Version 2.2 3.0 etc...

You mention that even simple document versioning is giving people difficulties, so maybe you're not explaining it well, or your team are not that bright.

Our developers use git on the commandline for versioning, and once they're up the learning curve, they all cope fine with it. I haven't bothered trying to explain git to non-technical staff because with them there is much less direct collaboration on individual documents - for this stuff we use DropBox, and I've not seen anyone struggle yet.

They need to be aware of various 'doomsday' scenarios. Computer, server, hard drive, whatever, breaks, isn't it great to have a backup? If you can't get them to agree on this concept, you can't move on.

Now, what if they were asked to make a presentation, but on the third page, the client would like to see it with and without the graph. What would you do? Make a second copy with the changes. If they told you they didn't want the graph, would you throw away the 'version' with the graph? Probably not because you never know. If you can't get them to agree on this concept, you can't move on.

Have you ever sent a file for review only to have the person change it? Did you keep your version? Did you have to give the file you sent them a different name because you know when they make changes it is too difficult to tell the difference or save them in the same folder? And aren't these names getting long? If you can't get them to agree on this concept, you can't move on.

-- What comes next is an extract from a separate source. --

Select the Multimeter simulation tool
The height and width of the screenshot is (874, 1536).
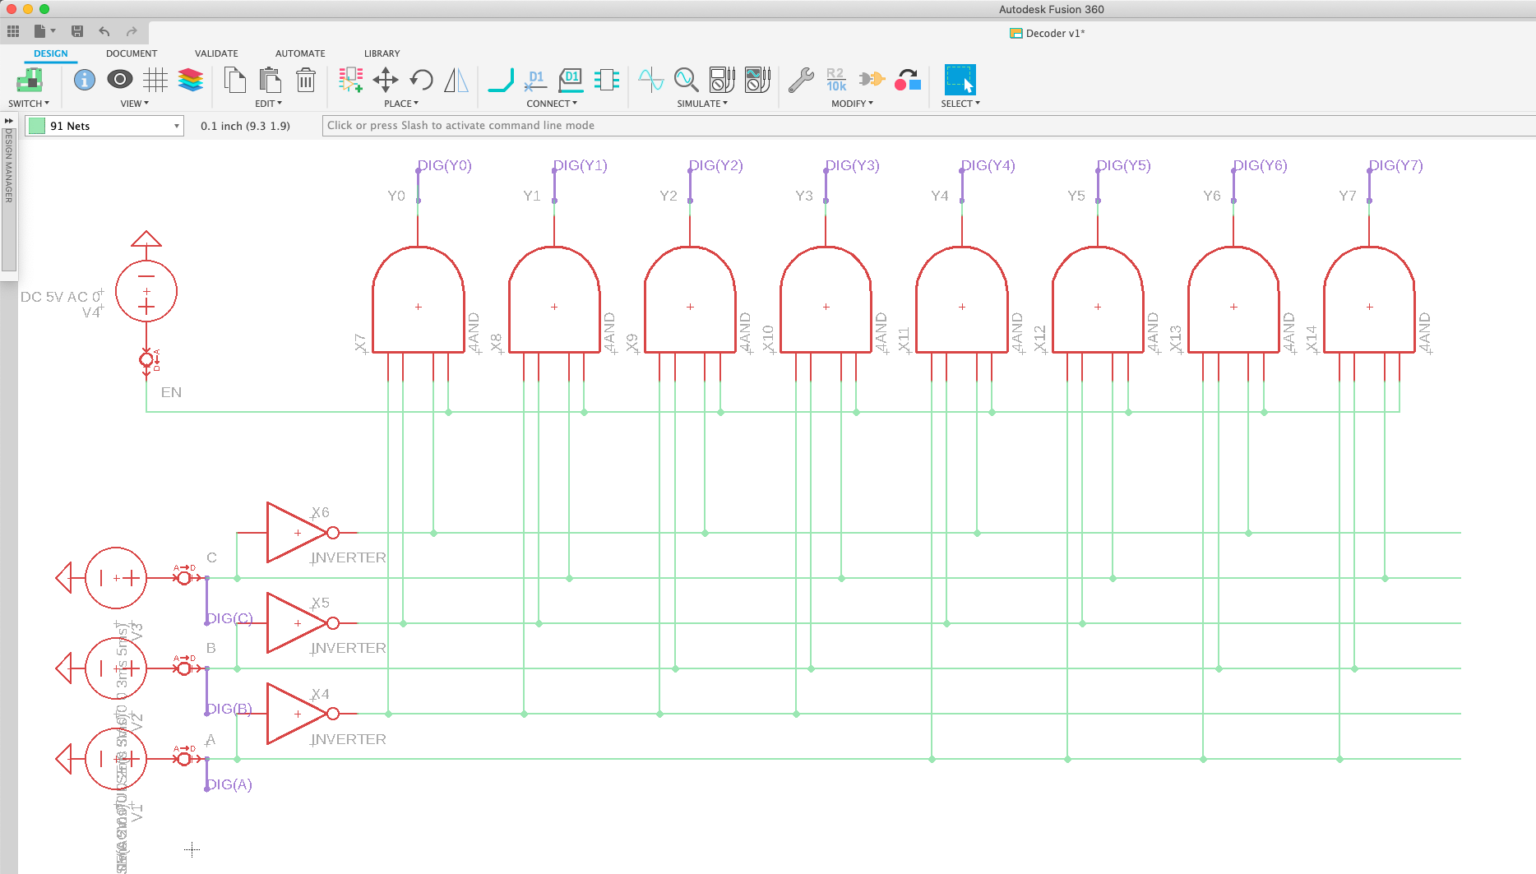click(x=721, y=80)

Wouldn't it be nice if we has something that would just keep track of all of this for us? No more sending email attachments. No more wondering which one did the Boss make that change on, but I made another change and now we can't get them together. No more long file names trying to explain which 'version' we are on. If you can't get them to agree on this concept, you'll just havce to move on.

I've found that engineers (elec/mech etc) don't start out understanding configuration management, but grow into it ( or drive everyone crazy.)

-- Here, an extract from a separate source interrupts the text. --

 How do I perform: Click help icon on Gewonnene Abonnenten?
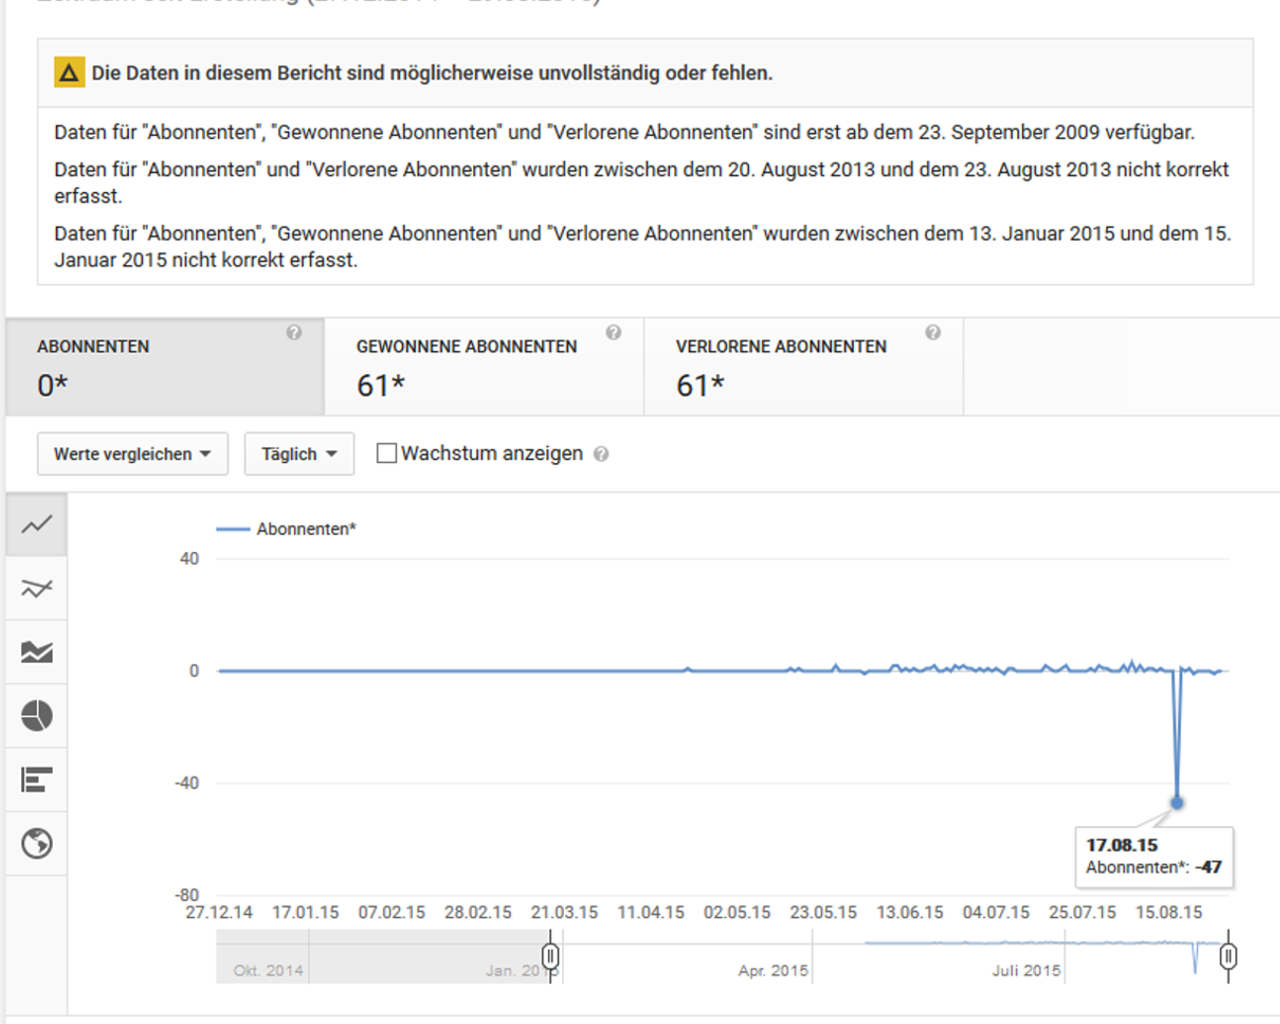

Software developers might understand versioning.

Non-technical people in general understand nothing from this space. It's technical.

It's part of engineering discipline that they've never had to learn.

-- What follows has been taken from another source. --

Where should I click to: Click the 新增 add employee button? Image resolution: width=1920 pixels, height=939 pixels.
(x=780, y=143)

An they can choose not to. So plenty of them will.

The only solution is to work somewhere that has management support for a disciplined process. CMMI level 2 compliance is 400% more productive in time and money but people avoid it.

Do you mean versioning or branching/merging?

I think it is pretty straightforward to understand versioning. "We saved the version from Tuesday. Then we did more work. Now it is Wednesday. We can go back to Tuesday's version."

Branching and merging is much harder to explain. "Well, Bob made changes in 1.1 that conflicted with Alice's view of 1.1 and submitted first, so 1.2 has Bob's changes, but 1.3 has Alice's changes too except some of Bob's got integrated later, so..."

Well, Alice writes a blah. Then Bob gets the blah and makes some edits, and Carol gets the blah and makes some edits. These are versions. Then Dan comes in and tells Alice to make a bunch of changes. This is another version. The next day, Dan comes back and says that everything he said yesterday was a lie, and that management wants Carols version of the blah from Tuesday. Having Carols version and being able to find it easily is called version control.

My guess is that most people have a number of things to care about, so versioning doesn't make it to the top of their list. It's like insurance, the payback is of low probability and it's not free.

For the project artifacts that you outline, if there is only one person involved (e.g. a BA's document describing a calculation), they may quite reasonably assess the payback of keeping old versions to be zero.

Requiring more careful versioning of these kinds of things may introduce a hostile element into a project's atmosphere, as the reasons for doing it may be kind of adversarial, i.e. people are expecting to have arguments about old vs. new versions, so they want the old versions to be available as proof.